Uses streamed file downloads and restarts if a file is not fully downloaded. Gets the list of URLs to download either from a JSON file or from another URL (work in progress).
TorDownloader can be easily installed through pip:
- First, create a virtual environment:
python -m venv .venv
- Then activate it:
.venv\Scripts\activate
on Windows or.venv/activate
on Linux - Finally install the tor_downloader package:
python -m pip install tor-downloader
If installing TorDownloader through pip, it will be installed in your Python path. This is important as the path is used for default options such as the output directory, input directory, and log directory.
Because of this, you can give TorDownloader the argument path
to find the folder TorDownloader was installed into.
Example of this command:
python -m tor_downloader path
Links must be given to TorDownloader in a JSON file with a single list of links.

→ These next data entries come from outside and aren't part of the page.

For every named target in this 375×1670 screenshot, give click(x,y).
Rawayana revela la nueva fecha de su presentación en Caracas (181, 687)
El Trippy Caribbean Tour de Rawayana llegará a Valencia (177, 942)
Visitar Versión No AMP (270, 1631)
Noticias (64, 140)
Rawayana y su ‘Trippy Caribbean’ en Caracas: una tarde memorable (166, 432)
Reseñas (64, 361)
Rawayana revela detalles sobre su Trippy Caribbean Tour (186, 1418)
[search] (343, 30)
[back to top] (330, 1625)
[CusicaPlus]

By default, TorDownloader looks for a links.json
file in the tor_downloader/data/input
directory.
Configuration options can be given in either a JSON file or as command line arguments.

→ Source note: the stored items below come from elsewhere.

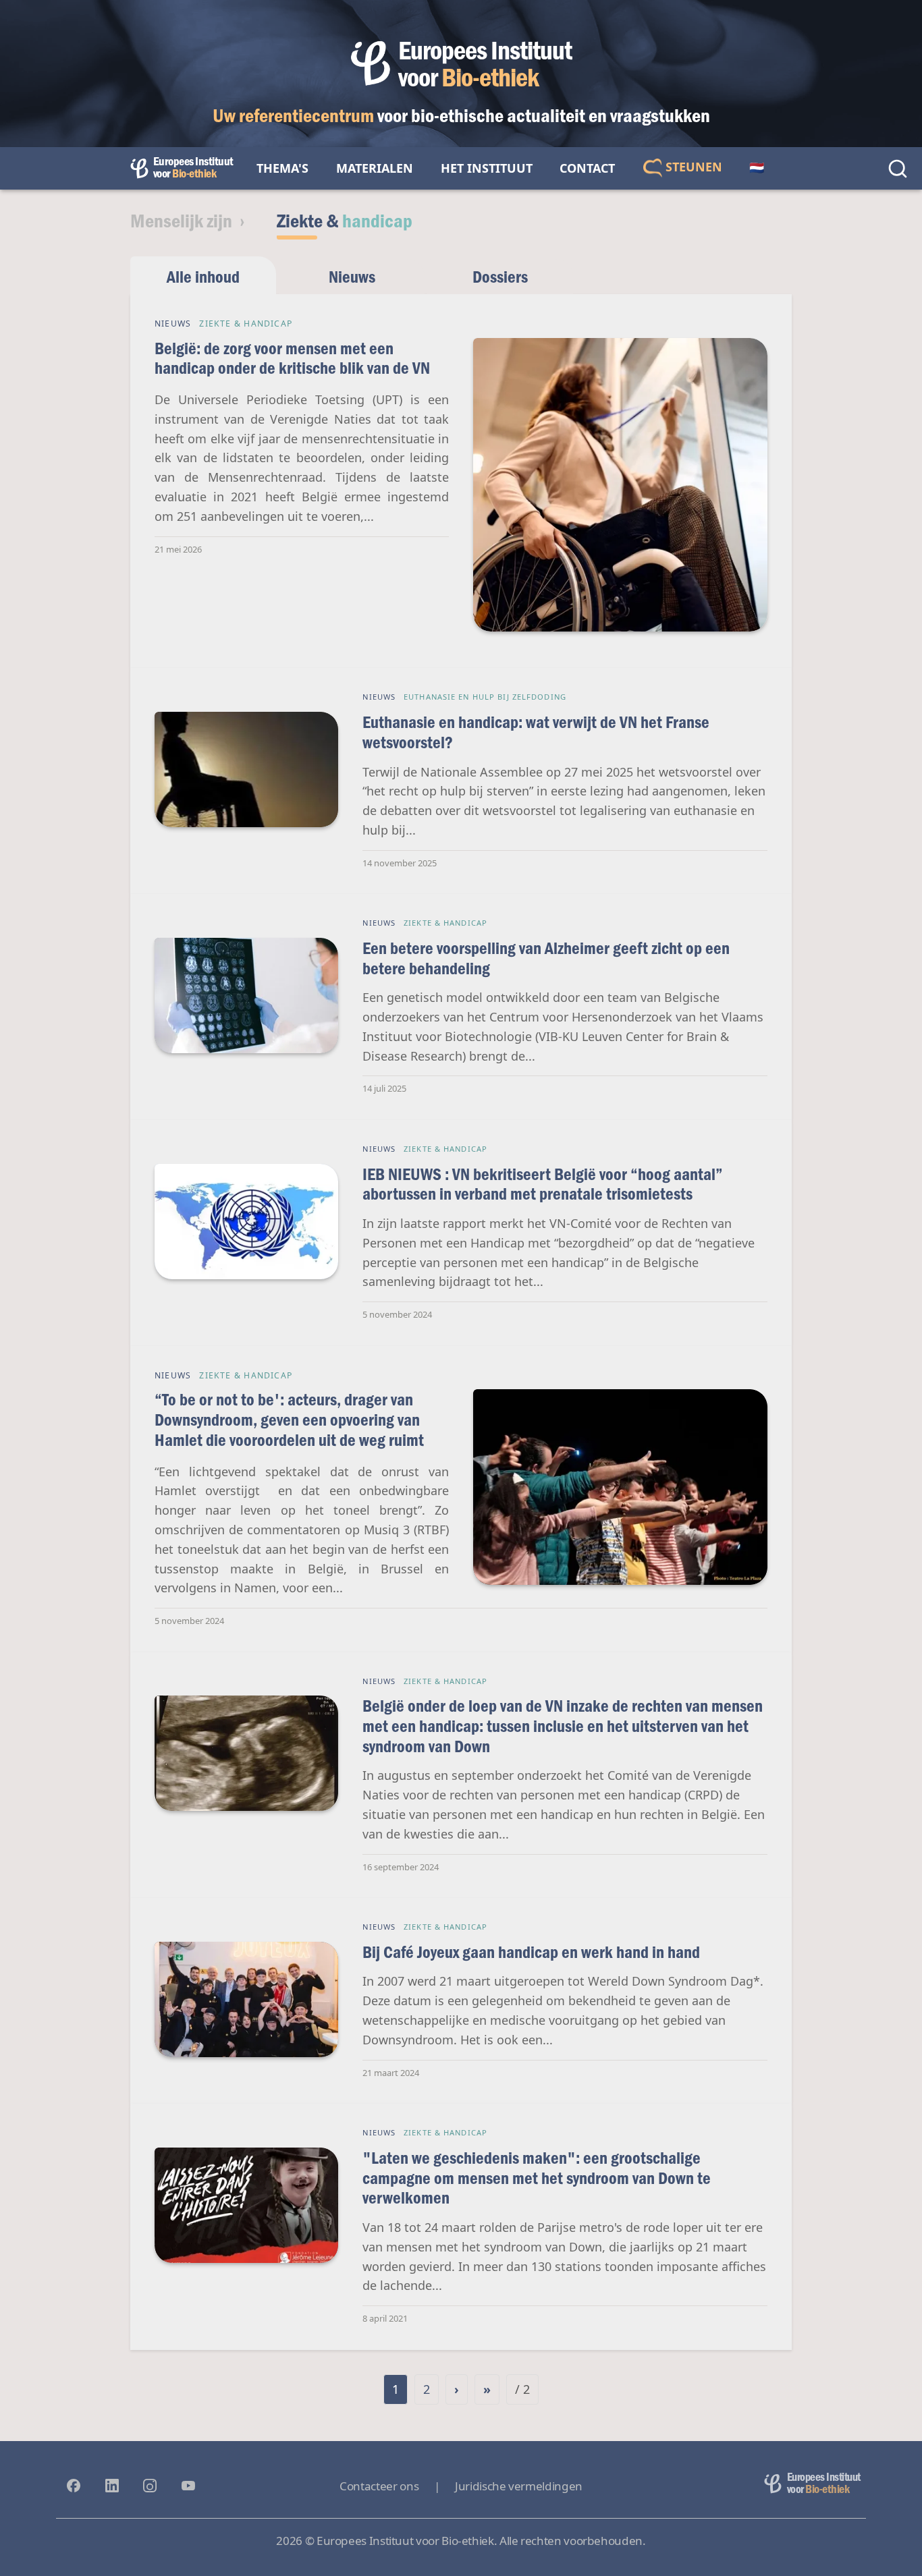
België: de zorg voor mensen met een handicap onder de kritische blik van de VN (292, 358)
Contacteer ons (379, 2486)
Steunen (692, 167)
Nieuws (352, 276)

The config file must be a JSON file with a single dictionary.
The command line arguments must be formatted like so:
CONFIG=SETTING
Configuration options:
- socks_port: Port of Tor Socks5 proxy.
- max_downloads: Maximum number of downloads to run at once.
- max_tor_checks: Number of times the Tor proxy will be checked to ensure Tor is working before crashing. Default is 5.
- tor_path: Path to the Tor executable (tor.exe). Often found in Tor Browser if installed (Tor Browser\Browser\TorBrowser\Tor\tor.exe).
- links_file: Path to the file containing the list of URLs to download. Must be a .json file with a single list of URLs.
- log_file: Path to the log file. Log file will be created if it does not exist.
- output_dir: Path to the directory to download the files to.
- config: Path to the configuration file. Only usable through the command line arguments.
Example command:
python -m tor_downloader max_downloads=7 tor_path="Tor Browser\\Browser\\TorBrowser\\Tor\\tor.exe" links_file=links.json output_directory=output
All files will be installed into the output directory specified in the config file or command line argument. By default, the output directory is tor_downloader/data/input
.
- Change all file handling from os to pathlib.
- Fix ctrl-c for quitting the script while it is downloading.
- Fix progress bar bug in file_downloader.py.